Design for performance and scalability in Azure

Program Management Course

4.7

Summary

Congratulations, you have completed the module on Performance and Scalability. Let's recap what we have covered:

Scaling up and scaling out

  • The difference between scaling up/down (the level of resource provisioned on an instance) and scaling in/out (increasing or decreasing the number of available instances). We also discussed examples in Azure of each.
  • The considerations to be made when scaling in/out around state management and application startup times.
  • Autoscale, and how it can help you scale the number of instances based on a schedule or the demand of an application.
  • Discussed alternate technologies that may help with scalability, including serverless and containers.

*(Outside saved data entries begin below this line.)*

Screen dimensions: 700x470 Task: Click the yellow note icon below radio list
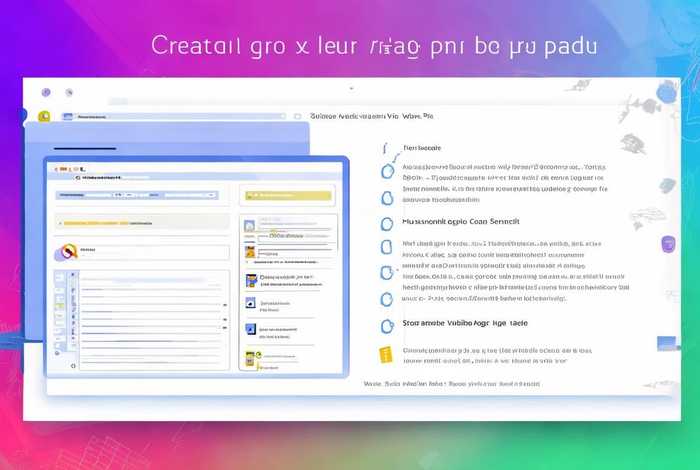pyautogui.click(x=387, y=354)

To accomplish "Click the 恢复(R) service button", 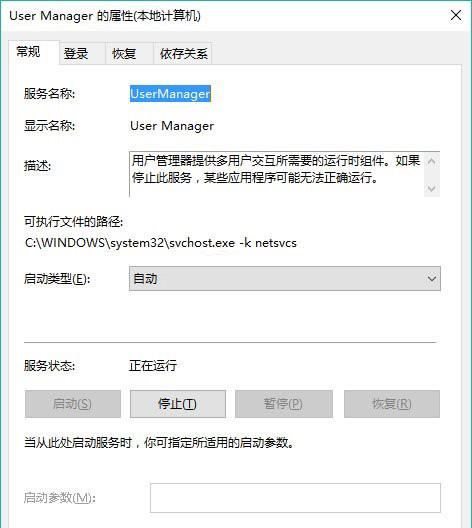I will (392, 404).
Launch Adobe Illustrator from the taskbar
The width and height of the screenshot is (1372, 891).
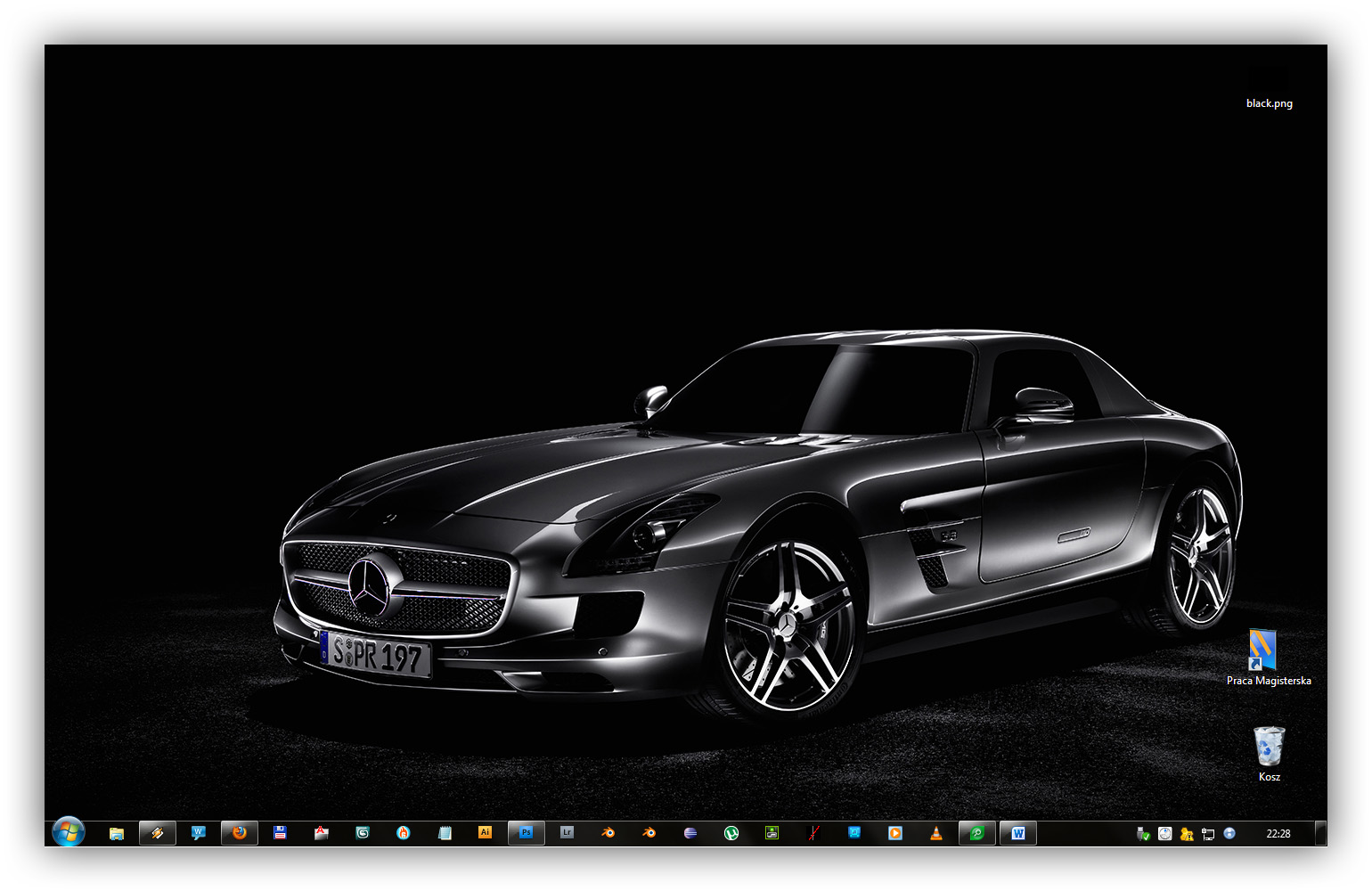tap(485, 833)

Optimize network performance

  • Network latency is a measure in delay of data being sent from a sender to a receiver.
  • In a cloud environment, chattier applications may see a performance impact compared to on-premises as resources are no longer immediately co-located.
  • Co-locating APIs near to a database write endpoint could provide a performance benefit, as we are reducing the network latency between the two resources.
  • Azure Traffic Manager could be used to route users to the deployed instance with the lowest network latency.
  • Azure Content Delivery Networks (CDN) could be used to offload compute from the main application and speed up application load times by caching content on a CDN edge node near to a user.

Optimize storage performance

  • There are three main types of disks available for IaaS deployments. Standard HDD disks (inconsistent latency and lower levels of throughput), Standard SSD disks (consistent latency and lower levels of throughput), and Premium SSD disks (consistent latency and high levels of throughput).
  • Caching could be used in the application layer to improve the load times of an application. Frequently requested information could be stored in a cache in front of the database, which could then optimize for data load times of the most requested information.
  • Using the appropriate back-end data store for the job (polyglot persistence) should be considered when building out your solution.

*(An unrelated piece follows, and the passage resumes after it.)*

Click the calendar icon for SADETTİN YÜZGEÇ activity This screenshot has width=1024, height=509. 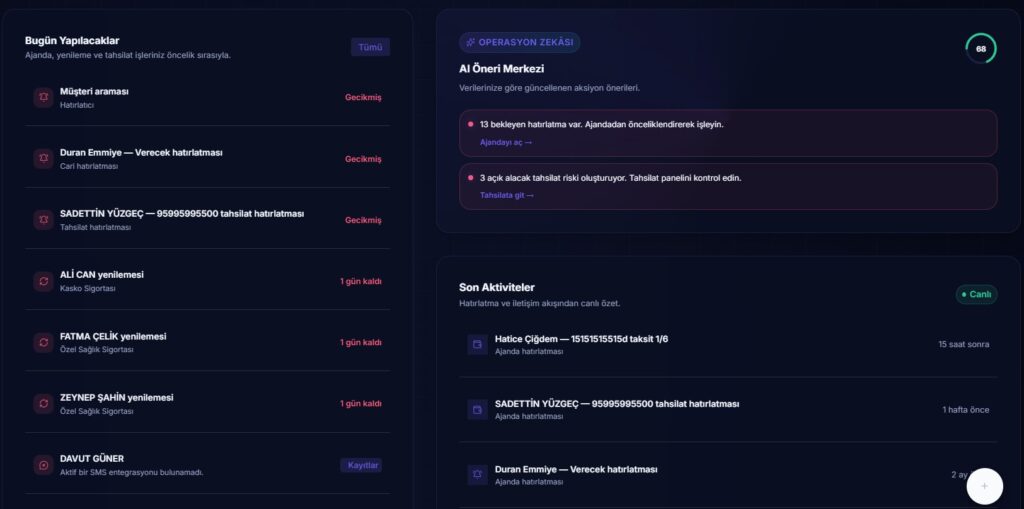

Identify performance bottlenecks

  • Importance of understanding the expectations of the application before architecting or building any operations.
  • Understanding how effective DevOps strategies can help build more robust and well-performing applications.
  • Summarized the monitoring options available in Azure, including Azure Monitor (pane of glass for monitoring on Azure), Azure Log Analytics (log ingestion and IaaS monitoring), and Application Insights (application performance monitoring including availability, performance, and exception information).